-- begin SUPPLIED PASSAGE --
Visual artist, researcher, dub poet, and Afrofuturist Antonio Jose Guzman’s multidisciplinary works tackle social justice issues and notions of community, identity, and ancestry by engaging with the colonial history of textiles, memory, and time. He is inspired by diasporic identities and centres the positive role of migration and community engagement. In Transatlantic Stargate, Guzman reinterprets the transatlantic colonial history of indigo blue textiles to interrogate the Netherlands’ history of slavery and the country’s colonial practices throughout the Black Atlantic. These textiles, suffused with symbolic, spiritual, and historical significance, of stories and memories of diaspora, ancient spirits, and sacred powers, became valuable during the transatlantic trade of enslaved people. Transatlantic Stargate is based on the installation and performance project Messengers of the Sun (2023) that Guzman co-conceived with Iva Jankovic. For O Quilombismo, Guzman presents a new arrangement of newly made textiles that uses the same ancient indigo block printing technique called Ajrakh from their previous work, made in collaboration with Sufiyan Ismail Khatri and his team in Ajrakhpur, India. Ajrakh, which is 4,000 years old, is more than a printing technique; consistent with the spirit of quilombismo, Ajrakh is a way of life and learning, with knowledge and practice orally passed down through generations.
-- end SUPPLIED PASSAGE --
-- begin DATA --
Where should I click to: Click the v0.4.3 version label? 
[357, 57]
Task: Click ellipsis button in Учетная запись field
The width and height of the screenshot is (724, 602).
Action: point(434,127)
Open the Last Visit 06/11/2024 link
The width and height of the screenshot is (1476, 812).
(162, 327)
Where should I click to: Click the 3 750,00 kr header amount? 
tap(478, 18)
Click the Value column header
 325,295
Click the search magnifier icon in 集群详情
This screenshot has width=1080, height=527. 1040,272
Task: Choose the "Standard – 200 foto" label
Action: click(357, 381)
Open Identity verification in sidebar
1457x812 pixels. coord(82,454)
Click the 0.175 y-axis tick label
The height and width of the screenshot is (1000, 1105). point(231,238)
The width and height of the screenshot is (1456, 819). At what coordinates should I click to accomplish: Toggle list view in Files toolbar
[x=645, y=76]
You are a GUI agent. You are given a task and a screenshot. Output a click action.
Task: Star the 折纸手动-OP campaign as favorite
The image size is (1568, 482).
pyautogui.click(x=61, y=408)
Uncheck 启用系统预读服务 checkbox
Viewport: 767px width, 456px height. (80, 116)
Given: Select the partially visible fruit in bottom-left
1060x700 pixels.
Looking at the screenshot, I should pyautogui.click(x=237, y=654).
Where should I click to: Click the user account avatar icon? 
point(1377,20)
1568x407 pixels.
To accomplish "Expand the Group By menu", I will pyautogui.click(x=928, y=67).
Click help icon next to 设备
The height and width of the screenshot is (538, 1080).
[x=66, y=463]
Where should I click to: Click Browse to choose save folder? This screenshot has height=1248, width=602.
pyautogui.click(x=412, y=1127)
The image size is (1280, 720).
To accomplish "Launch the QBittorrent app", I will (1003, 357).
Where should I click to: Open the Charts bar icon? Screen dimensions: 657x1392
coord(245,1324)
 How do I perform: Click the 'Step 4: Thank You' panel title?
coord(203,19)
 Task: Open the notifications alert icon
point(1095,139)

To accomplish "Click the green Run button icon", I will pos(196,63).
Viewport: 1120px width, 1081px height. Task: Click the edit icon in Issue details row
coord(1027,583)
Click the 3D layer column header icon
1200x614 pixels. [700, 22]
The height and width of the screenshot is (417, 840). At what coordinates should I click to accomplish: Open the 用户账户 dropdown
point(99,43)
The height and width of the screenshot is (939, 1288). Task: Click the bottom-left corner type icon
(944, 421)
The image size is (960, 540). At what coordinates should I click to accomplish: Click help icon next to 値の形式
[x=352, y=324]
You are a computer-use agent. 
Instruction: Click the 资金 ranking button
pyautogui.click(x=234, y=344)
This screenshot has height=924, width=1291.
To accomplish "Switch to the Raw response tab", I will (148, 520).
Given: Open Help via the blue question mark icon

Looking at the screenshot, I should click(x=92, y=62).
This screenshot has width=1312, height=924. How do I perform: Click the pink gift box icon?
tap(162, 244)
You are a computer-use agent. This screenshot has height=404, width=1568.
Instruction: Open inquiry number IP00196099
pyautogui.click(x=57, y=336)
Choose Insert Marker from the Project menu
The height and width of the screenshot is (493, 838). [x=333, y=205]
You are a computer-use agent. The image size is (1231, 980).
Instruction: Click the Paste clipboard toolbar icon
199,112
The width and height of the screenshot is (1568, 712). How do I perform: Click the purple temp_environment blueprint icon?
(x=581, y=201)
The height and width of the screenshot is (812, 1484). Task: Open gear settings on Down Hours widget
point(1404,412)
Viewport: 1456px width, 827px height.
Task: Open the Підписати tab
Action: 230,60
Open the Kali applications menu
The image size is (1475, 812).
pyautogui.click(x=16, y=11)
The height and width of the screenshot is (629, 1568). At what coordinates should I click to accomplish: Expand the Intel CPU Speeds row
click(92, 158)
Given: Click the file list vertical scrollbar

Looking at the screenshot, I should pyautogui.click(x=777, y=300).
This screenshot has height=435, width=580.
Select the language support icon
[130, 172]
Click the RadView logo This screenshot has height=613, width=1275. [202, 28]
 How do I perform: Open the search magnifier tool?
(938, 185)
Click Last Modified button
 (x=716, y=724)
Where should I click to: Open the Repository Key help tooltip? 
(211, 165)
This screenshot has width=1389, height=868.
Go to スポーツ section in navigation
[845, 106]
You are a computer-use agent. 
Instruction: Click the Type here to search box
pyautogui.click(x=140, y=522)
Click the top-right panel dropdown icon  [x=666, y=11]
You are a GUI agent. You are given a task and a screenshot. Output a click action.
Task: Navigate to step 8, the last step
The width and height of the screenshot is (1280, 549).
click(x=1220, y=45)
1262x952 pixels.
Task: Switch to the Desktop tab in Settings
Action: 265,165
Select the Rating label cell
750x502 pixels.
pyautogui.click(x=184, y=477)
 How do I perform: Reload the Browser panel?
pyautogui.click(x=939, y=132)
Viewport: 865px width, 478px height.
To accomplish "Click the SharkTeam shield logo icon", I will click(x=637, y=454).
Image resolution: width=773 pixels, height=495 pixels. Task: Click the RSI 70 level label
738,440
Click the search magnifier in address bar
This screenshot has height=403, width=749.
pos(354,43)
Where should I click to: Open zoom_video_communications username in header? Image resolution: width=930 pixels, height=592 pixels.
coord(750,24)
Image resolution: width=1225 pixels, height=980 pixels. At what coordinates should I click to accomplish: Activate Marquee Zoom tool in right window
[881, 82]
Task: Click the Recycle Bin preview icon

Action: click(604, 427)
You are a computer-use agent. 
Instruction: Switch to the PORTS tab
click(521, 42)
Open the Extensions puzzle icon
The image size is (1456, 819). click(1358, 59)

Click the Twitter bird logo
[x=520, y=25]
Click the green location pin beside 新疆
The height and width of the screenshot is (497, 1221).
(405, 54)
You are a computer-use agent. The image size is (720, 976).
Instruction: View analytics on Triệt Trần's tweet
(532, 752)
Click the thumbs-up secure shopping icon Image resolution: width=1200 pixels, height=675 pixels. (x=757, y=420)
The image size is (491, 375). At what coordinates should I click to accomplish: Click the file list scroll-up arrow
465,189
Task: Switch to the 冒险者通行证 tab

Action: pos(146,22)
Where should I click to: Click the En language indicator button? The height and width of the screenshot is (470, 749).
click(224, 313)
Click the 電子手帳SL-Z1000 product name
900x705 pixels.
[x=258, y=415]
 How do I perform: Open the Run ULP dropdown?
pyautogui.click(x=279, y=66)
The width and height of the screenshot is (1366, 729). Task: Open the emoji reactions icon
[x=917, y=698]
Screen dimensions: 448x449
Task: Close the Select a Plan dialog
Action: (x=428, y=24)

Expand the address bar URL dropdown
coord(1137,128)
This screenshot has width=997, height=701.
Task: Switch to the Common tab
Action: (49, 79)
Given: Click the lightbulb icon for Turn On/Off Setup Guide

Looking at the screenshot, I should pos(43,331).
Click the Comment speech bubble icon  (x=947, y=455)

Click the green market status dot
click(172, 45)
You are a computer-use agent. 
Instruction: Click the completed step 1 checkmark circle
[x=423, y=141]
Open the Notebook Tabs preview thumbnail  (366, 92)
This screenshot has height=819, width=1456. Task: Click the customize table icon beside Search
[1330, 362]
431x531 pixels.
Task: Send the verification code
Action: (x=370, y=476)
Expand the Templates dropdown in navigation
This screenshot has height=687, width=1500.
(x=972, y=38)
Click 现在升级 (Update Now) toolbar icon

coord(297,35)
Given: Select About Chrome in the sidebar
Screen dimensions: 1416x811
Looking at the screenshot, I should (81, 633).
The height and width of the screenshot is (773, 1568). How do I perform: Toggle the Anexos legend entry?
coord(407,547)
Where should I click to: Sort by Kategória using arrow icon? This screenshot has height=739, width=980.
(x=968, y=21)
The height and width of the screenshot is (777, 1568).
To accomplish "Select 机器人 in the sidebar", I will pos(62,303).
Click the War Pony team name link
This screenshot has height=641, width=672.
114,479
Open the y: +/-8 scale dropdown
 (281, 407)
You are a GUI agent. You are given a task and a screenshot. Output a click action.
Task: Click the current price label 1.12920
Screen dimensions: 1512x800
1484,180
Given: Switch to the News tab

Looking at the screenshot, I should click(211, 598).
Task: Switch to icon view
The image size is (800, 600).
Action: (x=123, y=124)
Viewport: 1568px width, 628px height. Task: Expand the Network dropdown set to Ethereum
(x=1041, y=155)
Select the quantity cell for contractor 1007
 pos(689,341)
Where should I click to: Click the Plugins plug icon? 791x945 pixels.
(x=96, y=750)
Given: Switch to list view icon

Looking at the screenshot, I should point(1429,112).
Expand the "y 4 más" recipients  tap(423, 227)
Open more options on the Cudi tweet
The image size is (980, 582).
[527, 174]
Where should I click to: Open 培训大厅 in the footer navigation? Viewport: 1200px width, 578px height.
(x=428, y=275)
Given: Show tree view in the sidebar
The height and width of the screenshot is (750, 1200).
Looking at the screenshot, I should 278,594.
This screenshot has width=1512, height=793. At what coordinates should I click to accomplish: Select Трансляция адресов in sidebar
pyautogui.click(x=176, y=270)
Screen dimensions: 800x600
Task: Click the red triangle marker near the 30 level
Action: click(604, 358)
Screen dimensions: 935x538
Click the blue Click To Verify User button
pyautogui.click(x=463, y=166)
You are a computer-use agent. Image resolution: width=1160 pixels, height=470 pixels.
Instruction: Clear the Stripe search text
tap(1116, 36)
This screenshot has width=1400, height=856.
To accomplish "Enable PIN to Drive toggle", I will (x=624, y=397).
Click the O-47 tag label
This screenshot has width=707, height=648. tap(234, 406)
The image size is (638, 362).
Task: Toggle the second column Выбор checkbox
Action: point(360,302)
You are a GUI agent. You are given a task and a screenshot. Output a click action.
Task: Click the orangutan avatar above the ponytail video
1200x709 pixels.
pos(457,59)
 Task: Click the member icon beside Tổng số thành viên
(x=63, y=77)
-- end DATA --
TASK STATEMENT:
Answer these questions using the passage about Antonio Jose Guzman:
(a) Which country's history of slavery does Transatlantic Stargate interrogate?
(b) Who co-conceived Messengers of the Sun with Guzman?
(c) How old is the Ajrakh printing technique?
The lines are not needed for what comes next.

THE REPLY:
(a) The Netherlands
(b) Iva Jankovic
(c) 4,000 years old